[PATCH] Linux NUMA support for HotSpot

Mon Mar 3 04:19:13 PST 2008

On Monday 03 March 2008 14:30:17 Andi Kleen wrote:
> On Mon, Mar 03, 2008 at 12:52:40PM +0300, Igor Veresov wrote:
> > I haven't studied your changes in detail but I have a NUMA-aware
> > allocator for Linux in works
>
> Ok maybe you can do something with my patch then.
>
> > and I do see speedups, which are similar to what I was able to
> > get from Solaris. About 8% for specjbb2005 on a dual-socket Opteron. So
> > it's
>
> Ok I only did micro benchmarks.
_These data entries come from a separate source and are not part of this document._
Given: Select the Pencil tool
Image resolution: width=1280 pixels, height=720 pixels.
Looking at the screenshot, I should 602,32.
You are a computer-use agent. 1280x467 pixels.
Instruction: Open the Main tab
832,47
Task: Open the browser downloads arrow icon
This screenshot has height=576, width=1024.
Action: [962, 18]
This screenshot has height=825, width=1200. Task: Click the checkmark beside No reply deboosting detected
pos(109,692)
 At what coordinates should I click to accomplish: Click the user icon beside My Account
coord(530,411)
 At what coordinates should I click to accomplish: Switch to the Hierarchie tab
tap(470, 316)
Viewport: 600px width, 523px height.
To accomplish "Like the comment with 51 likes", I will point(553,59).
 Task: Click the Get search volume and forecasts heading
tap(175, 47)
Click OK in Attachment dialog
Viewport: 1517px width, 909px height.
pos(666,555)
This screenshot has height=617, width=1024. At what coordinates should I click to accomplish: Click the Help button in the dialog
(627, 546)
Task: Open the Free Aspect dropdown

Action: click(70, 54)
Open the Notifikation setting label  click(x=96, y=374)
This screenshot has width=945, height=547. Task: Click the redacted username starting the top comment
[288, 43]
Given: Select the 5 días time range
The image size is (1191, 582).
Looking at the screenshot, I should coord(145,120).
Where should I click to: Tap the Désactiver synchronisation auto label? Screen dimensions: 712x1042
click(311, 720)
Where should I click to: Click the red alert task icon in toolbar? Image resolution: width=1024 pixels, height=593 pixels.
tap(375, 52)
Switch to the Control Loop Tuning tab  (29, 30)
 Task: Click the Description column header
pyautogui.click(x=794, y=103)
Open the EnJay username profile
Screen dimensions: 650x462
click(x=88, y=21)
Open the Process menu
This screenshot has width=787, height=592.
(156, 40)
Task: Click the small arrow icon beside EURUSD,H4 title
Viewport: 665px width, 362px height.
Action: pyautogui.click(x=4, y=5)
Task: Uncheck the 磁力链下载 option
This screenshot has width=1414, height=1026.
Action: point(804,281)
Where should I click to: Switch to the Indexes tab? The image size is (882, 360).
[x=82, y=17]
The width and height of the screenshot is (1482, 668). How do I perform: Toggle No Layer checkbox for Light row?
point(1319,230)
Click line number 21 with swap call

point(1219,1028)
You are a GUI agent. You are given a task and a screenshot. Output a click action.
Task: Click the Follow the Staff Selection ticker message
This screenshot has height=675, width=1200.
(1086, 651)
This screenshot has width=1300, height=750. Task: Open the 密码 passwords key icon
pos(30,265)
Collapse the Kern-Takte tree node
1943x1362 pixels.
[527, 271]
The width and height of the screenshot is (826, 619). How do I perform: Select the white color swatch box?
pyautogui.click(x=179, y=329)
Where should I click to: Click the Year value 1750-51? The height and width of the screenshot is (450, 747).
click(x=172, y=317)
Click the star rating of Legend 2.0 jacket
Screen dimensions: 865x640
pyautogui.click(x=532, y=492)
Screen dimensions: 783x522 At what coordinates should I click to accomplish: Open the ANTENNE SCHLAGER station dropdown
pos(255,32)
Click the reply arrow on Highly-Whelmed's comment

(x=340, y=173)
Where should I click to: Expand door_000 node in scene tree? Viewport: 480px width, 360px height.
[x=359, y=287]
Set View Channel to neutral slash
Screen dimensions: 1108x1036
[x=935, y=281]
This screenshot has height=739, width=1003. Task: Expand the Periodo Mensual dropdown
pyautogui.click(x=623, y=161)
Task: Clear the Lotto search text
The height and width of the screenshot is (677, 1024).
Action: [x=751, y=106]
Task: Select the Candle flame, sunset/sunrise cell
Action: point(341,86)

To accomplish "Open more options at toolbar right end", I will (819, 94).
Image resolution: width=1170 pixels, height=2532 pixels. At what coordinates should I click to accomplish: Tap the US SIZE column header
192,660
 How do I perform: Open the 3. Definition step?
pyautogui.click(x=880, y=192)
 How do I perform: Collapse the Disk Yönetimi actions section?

Maybe they were not strong enough.
> For some simple allocations I didn't get any numa local placement
> at least according to the benchmark numbers.
>

Well, obviously on microbenchmarks you should see even more speedup.
To be exact, there is a 30% difference in latency in a 2-socket Opteron (1 HT 
hop) system and there's even more for 2 and 3-hop systems.

> > all working quite well, actually.
>
> One obvious issue I found in the Solaris code was that it neither
> binds threads to nodes (afaik), nor tries to keep up with a thread
> migrating to another node. It just assumes always the same thread:node
> mapping which surely cannot be correct?

It is however correct. Solaris assigns a home locality group (a node) to each 
lwp. And while lwps can be temporary migrated to a remote group, page 
allocation still happens on a home node and the lwp is predominantly 
scheduled to run in its home lgroup. For more information you could refer to 
the NUMA chapter of the "Solaris Internals" book or to blogs of Jonathan Chew 
and Alexander Kolbasov from Solaris CMT/NUMA team.

>
> On the Linux implementation I solved that by using getcpu() on
> each allocation (on recent Linux it is a special optimized fast path
> that is quite fast)

I doubt that executing a syscall on every allocation (even if it's a TLAB 
allocation) is a good idea. It's many times slower than the original "bump 
the pointer with the CAS spin" allocator. Linux scheduler is quite reluctant 
to move lwps between the nodes, so checking the lwp position every, say, 64 
TLAB allocations proved to be adequate. On Solaris even that is not 
necessary.

igor